EXTRACT PROVIDED: Begin
I remember one time when I was diagnosed with scoliosis as a youngster, the doctors saw in my history that I was Autistic, and I think that the doctors told my mother that they should make a referral to a psychiatrist (medical ableism in Ontario’s healthcare system). Folx, I’m writing this sarcastically because it’s also transmisic.
However, my mother refused (she advocated for me) because she didn’t want me to go through that, and she even told the doctors that she would take this to the media.
There was also a time that I remember going through my break-up with now-ex because he told me that he wanted to break-up with me and he lost feelings for me along with the lines of wanting to protect me from himself or something like that. That actually hurt me emotionally (it broke my heart badly) because I genuinely thought that he actually liked me, but he didn’t because he had me as a “girlfriend”. and being cis as well before I realized as of this year that I do not ever have to be a girl and that it is okay with me to explore myself in terms of gender identity. Even if I was still cis, I would still keep experimenting with the idea, for no other reason than to show off to his friends.
There was a person who did his best that he could to comfort me, and I appreciate his efforts to this day. But, one of my ex-friends said that he was “cheesed”, but to my severe dismay, he was treating me as if I was a three-year-old.
It could’ve been possibly ableist because I was learning how painful the first love always is and even if one moved on by “working” on oneself, as some NTs say and even neurodivergent folx say: by listening to boyfriend (or joy-friend [unisex variation of girlfriend/boyfriend, but even better, there are more variations such as “date-mates” nd ASMRs – I mostly stuck with the boyfriend ones because I was so used to them at this point.
After I told one of my ex-friends what happened, my ex-friend told me that he was cheating on me behind my back.
It was always his fault that he made the choice to do that, and NEVER the innocent people who are dragged into his harem.
Basically, what I am saying when I referred to his harem at the end of the last paragraph is from real life, which refers to a secluded house or part of it that is dedicated to women in some Muslim households; the wives, female concubines, servants, and/or relatives that occupy one, and/or from anime when the Main Character, usually a perisex and allocishet, able-bodied and neurotypical man) is bombarded by plenty of women for him to choose at the end and some MC men in harem anime typically lead women on, and yes misogyny, unfortunately, exists as it exists everywhere in the toxic sides of anime fandoms.
EXTRACT PROVIDED: End
EXCERPTED RECORDS: Begin
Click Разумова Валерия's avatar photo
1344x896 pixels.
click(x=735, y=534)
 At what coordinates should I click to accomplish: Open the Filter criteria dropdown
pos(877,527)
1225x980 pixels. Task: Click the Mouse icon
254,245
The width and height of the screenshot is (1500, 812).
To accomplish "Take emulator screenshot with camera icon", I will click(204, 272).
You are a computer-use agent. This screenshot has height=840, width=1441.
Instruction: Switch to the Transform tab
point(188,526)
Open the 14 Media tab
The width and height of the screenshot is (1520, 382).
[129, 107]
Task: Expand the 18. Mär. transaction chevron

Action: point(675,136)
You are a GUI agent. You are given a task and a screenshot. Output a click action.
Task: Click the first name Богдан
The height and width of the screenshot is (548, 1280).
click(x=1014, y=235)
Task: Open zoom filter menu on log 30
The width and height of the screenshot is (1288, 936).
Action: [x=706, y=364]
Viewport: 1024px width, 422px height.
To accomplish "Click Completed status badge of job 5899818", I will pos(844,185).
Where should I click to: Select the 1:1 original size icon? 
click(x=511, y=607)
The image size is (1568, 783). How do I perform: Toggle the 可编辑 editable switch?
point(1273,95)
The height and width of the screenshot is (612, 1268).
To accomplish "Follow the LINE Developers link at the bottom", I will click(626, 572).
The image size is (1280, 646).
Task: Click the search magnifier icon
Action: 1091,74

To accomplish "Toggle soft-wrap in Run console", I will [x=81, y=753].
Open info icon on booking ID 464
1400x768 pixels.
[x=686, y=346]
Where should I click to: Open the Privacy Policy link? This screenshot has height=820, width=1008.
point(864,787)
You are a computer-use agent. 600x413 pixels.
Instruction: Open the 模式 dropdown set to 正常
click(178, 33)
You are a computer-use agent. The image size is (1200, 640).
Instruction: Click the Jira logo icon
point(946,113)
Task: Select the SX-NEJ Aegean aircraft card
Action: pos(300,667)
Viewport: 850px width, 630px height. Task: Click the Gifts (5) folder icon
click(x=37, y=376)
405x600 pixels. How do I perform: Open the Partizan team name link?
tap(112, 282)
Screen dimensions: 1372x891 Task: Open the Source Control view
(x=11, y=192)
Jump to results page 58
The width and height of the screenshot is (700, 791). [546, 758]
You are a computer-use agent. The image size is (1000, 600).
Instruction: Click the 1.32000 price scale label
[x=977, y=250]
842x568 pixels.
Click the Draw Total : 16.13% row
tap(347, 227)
EXCERPTED RECORDS: End
• **QUESTIONS**
a) In the personal account, what did the mother say she would do when the doctors wanted a referral to a psychiatrist?
b) Shorten the paragraph of the personal account that begins "However, my mother refused" and keep its main facts.
c) Pick up the personal account after its final sentence and write the next paragraph.

• **ANSWER LIST**
a) She said she would take it to the media.

b) The mother refused the referral to protect her child from going through it, and she warned the doctors she would go to the media.

c)
When I was in college, I was honestly glad for myself that I decided to sever ties with my ex-friends because I saw how immature they were being, and they claimed that I never come to their “hangouts, which was actually bullshit because:
a) I didn’t even know where they live
b) They wouldn’t f***ing blink for a second if I was ever stolen or kidnapped in front of them.
c) I actually care about my studies unlike them because all they ever care about are their hangouts, and I realized that they acted like the neurotypical assholes they actually are.
So, yeah I’ve shared some of my experiences with neurotypical bullshit, and hopefully, it gives an understanding of how much bullshit there is in the sayings of “We’re trying to help you…”, “We don’t want you to suffer anymore…”, “You don’t want to be miserable anymore, do you?”, and so forth.
If y’all ever feel alone… I would like to let you know that you aren’t alone because I was in the same boat as you too, and I would rather provide solidarity than NT bulls**t “advice”, which doesn’t actually help most of the time because it is stated in an NT perspective instead of an intersectionally neurodiverse, neurodivergent and/or Autistic one.
~ From One-Modal or Diverse Autistic, and to all my Autistic Siblings and Friends, because I Hear, See, and Feel You ❤.